The controversy being settled amicably by the leaders of the infant Church, Paul and Barnabas returned to Antioch, and for a while longer continued
their labors there, as the most important centre of missionary operations. But the ardent soul of Paul could not bear repose. He set about forming new plans; and the result was his second and more important missionary tour.

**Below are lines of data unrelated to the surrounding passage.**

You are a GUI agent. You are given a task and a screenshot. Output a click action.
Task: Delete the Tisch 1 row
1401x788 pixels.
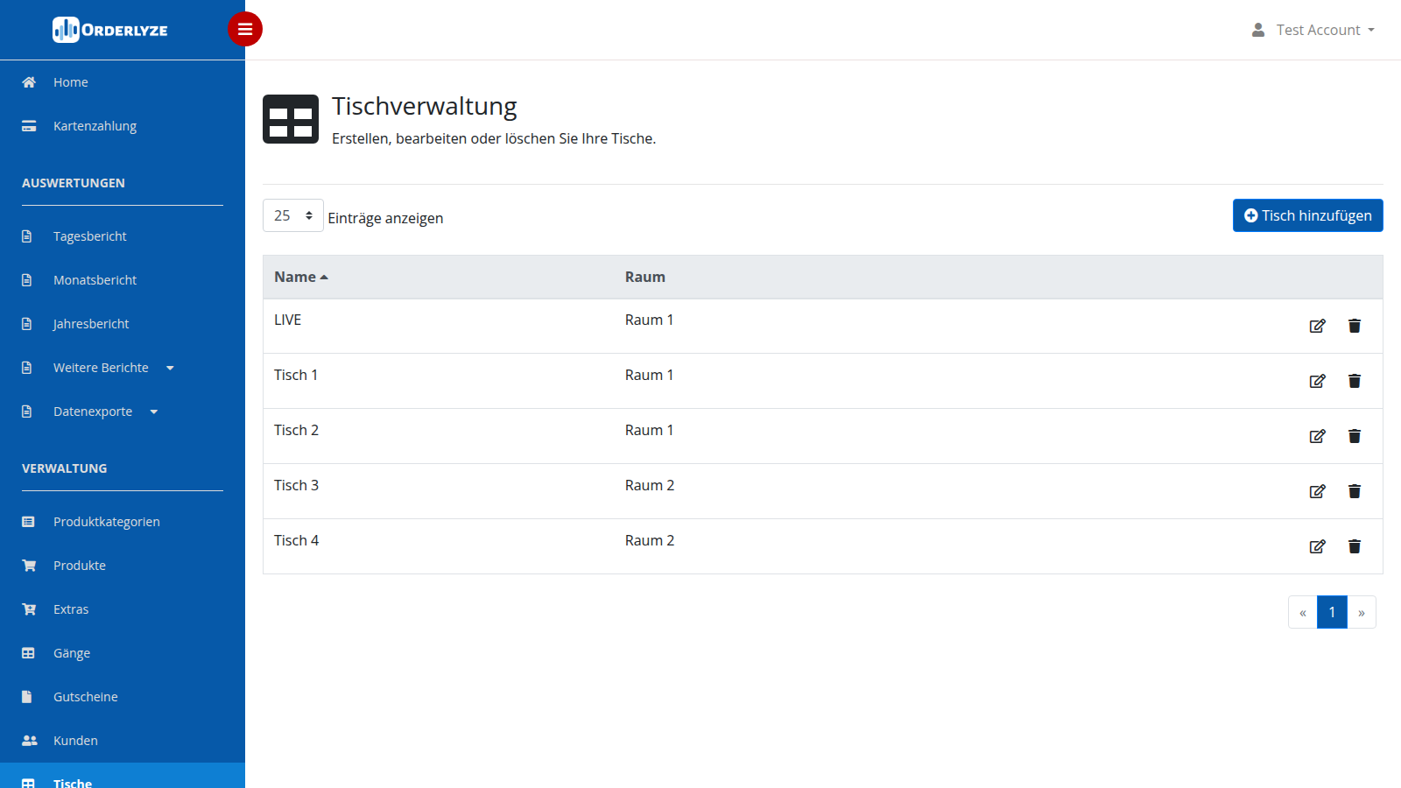click(x=1355, y=381)
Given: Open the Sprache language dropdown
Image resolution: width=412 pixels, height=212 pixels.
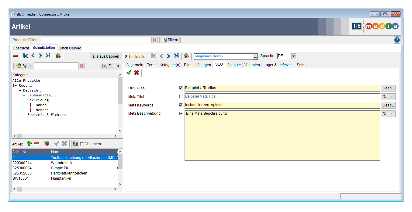Looking at the screenshot, I should click(293, 56).
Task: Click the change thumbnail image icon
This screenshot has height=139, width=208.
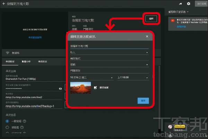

The relations between Paul and Barnabas had been thus far of the most intimate and affectionate kind. But now the two apostles disagreed, — Barnabas wishing to associate with them his cousin Mark, and Paul determining that the young man, however estimable, should not accompany them, because he had turned back on the former journey. It must be confessed that Paul was not very amiable and conciliatory in this matter; but his nature was earnest and stern, and he was resolved not to have a companion under his trying circumstances who had once put his hand to the plough and looked back. Neither apostle would yield, and they were obliged to separate, — reluctantly, doubtless, — Paul choosing Silas as his future companion, while Barnabas took Mark. Both were probably in the right, and both in the wrong; for the best of men have faults, and the strongest characters the most. Perhaps Paul thought that as he was now recognized as the leading apostle to the Gentiles, Barnabas should yield to him; and perhaps Barnabas felt aggrieved at the haughty dictation of one who was once his inferior in standing.